§ Provided entries
* * * * * * * * *
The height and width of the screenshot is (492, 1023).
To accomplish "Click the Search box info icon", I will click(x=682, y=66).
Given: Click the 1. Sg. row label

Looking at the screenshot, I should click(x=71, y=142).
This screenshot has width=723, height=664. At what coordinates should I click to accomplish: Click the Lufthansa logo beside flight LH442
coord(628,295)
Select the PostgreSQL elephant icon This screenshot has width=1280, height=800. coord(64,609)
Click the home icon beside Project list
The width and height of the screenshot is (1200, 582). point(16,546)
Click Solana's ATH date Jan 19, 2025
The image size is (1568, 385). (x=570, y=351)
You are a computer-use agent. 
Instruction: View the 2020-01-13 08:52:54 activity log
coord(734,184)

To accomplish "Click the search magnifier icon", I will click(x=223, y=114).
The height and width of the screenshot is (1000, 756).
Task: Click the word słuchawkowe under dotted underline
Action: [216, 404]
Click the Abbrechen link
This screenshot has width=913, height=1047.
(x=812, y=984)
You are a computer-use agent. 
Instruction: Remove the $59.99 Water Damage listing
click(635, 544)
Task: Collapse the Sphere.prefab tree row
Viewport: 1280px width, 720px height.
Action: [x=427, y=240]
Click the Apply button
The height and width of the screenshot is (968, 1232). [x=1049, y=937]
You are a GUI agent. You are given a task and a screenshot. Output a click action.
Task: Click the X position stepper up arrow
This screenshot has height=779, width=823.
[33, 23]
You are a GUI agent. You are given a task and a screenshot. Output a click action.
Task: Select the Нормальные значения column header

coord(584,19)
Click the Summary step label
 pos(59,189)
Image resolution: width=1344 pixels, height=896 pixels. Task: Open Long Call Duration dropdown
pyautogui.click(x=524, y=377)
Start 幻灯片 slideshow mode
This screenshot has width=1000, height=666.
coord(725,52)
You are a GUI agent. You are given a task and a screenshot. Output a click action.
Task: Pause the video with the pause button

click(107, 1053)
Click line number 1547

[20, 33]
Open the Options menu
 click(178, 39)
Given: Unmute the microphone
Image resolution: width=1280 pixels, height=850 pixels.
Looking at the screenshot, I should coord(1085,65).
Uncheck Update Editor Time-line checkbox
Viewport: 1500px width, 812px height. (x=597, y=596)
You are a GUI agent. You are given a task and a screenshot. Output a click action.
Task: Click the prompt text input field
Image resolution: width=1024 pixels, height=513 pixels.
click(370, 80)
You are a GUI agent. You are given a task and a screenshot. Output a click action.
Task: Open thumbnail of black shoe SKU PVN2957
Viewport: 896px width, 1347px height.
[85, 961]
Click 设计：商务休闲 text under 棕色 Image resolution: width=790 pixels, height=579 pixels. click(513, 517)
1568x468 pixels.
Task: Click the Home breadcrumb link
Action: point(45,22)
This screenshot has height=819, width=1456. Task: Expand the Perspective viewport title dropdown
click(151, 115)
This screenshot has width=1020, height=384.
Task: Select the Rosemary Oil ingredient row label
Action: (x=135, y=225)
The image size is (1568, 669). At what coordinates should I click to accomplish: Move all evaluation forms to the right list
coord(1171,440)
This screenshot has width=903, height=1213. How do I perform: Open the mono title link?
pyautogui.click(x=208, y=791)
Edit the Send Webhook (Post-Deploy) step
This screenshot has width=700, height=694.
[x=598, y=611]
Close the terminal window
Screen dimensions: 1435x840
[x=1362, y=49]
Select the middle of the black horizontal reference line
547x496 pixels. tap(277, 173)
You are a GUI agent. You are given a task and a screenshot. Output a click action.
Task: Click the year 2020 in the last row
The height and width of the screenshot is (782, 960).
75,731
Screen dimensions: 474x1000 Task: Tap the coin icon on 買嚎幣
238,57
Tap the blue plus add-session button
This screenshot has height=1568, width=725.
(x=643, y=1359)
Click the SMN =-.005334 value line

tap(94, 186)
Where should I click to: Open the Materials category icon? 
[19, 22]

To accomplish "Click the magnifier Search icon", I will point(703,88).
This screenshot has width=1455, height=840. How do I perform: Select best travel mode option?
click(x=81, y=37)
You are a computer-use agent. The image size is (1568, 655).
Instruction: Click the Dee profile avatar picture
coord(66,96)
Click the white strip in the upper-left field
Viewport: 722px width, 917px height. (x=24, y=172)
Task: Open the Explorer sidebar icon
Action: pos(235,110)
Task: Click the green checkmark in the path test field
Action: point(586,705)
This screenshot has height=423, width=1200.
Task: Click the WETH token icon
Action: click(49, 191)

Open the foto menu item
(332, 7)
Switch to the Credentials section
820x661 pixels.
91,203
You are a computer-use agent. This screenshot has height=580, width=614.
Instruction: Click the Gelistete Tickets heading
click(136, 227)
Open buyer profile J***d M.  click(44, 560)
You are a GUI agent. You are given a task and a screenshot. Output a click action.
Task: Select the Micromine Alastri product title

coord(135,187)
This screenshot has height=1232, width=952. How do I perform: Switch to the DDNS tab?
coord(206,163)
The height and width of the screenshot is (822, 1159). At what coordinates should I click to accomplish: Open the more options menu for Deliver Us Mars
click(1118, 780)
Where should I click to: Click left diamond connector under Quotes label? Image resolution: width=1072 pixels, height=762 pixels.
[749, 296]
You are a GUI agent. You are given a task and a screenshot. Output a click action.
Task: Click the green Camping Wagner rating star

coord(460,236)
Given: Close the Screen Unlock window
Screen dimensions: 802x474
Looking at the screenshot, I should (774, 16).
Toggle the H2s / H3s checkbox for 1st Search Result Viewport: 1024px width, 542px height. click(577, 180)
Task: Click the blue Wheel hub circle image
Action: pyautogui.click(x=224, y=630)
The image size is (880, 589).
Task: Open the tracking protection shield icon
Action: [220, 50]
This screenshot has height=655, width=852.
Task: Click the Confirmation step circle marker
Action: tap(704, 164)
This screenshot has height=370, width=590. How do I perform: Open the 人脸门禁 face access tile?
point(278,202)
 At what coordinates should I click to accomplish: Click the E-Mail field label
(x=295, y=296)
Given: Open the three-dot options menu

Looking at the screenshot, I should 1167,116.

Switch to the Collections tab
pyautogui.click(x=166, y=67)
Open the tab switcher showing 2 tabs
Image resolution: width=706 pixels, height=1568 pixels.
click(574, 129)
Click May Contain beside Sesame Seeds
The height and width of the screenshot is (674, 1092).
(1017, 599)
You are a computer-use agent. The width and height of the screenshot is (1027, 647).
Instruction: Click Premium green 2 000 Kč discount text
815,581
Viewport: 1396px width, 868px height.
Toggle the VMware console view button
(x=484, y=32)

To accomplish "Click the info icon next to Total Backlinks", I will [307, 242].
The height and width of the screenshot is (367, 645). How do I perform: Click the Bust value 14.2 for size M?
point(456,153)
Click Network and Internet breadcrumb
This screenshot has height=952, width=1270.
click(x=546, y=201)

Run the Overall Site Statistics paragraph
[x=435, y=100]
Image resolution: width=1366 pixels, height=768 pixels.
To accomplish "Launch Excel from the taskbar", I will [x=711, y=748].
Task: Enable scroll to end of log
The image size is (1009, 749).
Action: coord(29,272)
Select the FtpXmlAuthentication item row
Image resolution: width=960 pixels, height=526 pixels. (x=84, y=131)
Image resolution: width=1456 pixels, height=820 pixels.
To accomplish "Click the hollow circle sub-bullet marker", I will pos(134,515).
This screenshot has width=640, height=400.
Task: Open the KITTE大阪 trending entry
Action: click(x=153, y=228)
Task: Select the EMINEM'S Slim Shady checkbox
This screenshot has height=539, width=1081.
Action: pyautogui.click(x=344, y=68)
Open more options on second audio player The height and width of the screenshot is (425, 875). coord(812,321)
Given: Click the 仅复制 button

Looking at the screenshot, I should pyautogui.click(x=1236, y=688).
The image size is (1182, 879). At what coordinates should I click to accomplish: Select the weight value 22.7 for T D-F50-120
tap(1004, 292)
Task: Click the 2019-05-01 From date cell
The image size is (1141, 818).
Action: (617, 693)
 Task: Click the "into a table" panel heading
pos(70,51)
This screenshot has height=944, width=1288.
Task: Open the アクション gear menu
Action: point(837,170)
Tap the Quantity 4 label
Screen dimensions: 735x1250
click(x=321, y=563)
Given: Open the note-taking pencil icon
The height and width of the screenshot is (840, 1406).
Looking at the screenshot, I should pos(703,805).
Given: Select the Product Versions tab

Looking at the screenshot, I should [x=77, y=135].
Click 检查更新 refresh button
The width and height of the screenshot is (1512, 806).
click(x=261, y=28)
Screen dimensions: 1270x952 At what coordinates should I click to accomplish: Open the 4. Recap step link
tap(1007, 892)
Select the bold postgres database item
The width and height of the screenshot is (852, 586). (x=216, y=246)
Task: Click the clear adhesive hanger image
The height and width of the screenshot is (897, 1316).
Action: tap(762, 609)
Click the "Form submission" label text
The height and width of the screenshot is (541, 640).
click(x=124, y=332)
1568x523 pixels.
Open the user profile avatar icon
* * * * * * * * *
Copy out each line of the records that holds the string "window".

§ Solution for this task
Close the terminal window
Given: Close the Screen Unlock window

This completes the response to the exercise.